WORK ORDER =>
Look below for the lines from the one with "You are a GUI agent. The screenshot is 406×2576." to the one with "First Name (51, 864)", and copy exactly those lines, both ends included.

THE INPUT =>
*-*-*
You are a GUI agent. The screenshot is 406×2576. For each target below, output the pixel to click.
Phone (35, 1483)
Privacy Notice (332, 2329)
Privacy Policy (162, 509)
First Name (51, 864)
*-*-*
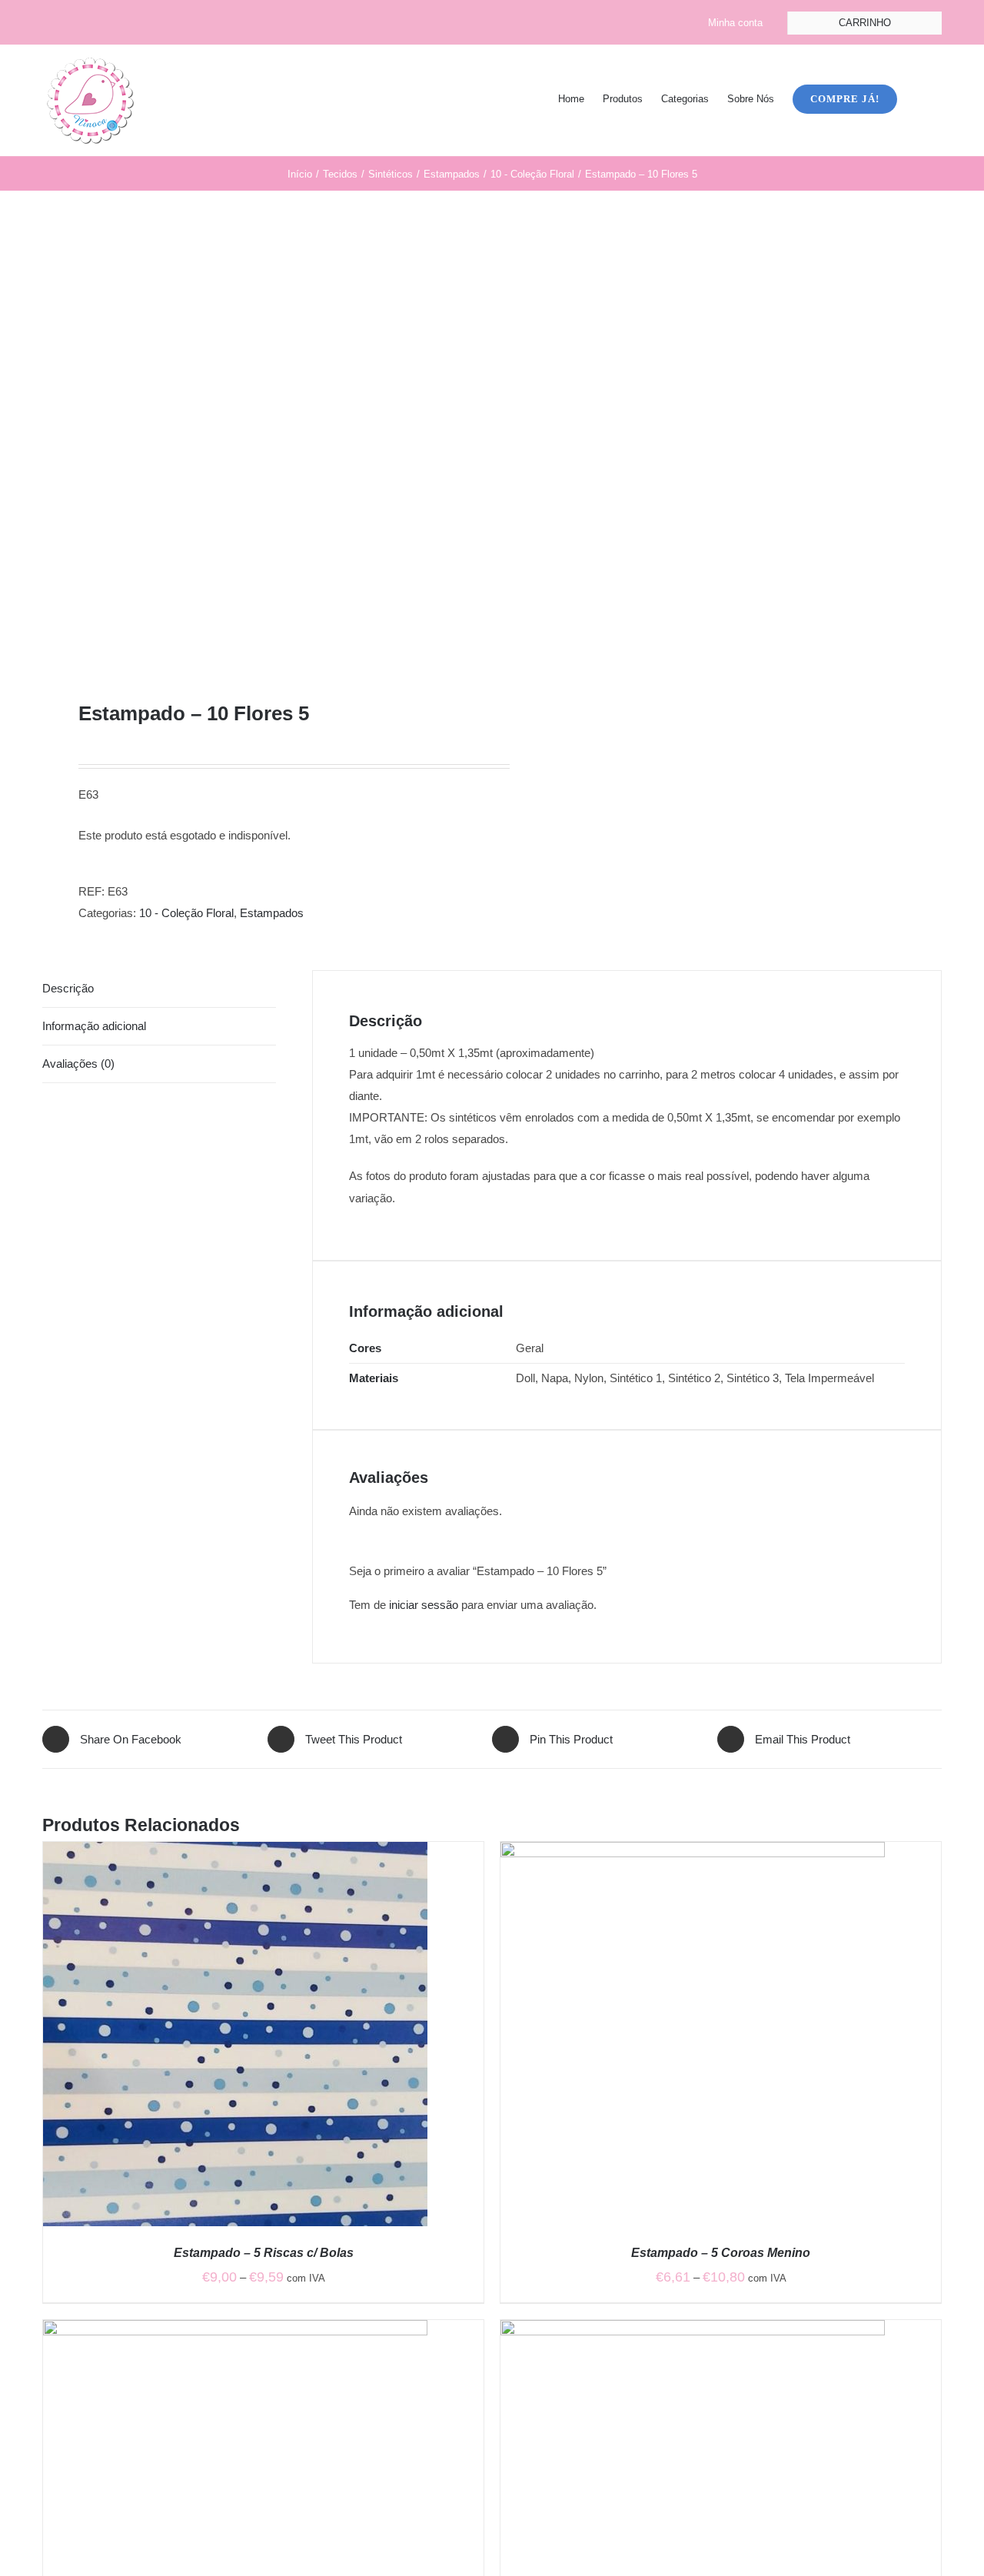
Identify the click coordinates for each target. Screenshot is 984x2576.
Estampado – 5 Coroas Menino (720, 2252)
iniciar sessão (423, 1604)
*-*-*
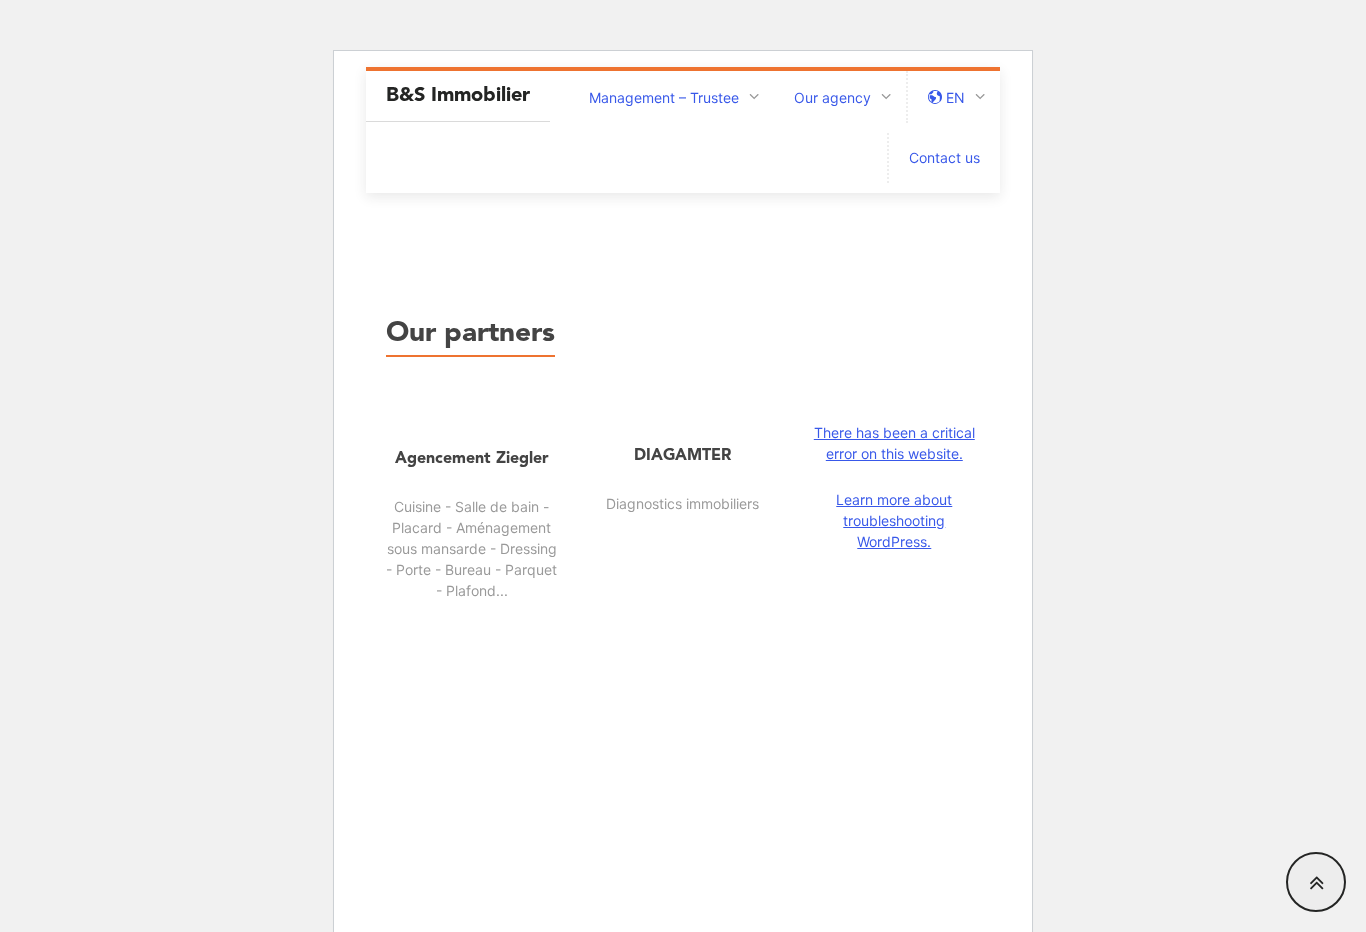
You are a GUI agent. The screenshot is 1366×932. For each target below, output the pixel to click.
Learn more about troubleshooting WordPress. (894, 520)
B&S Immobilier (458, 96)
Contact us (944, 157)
*-*-*
ANSWER TO THIS EXERCISE =>
You are a GUI agent. The screenshot is 406×2576. For each target below, output the pixel to click.
Phone (35, 1483)
Privacy Notice (332, 2329)
Privacy Policy (162, 509)
First Name (51, 864)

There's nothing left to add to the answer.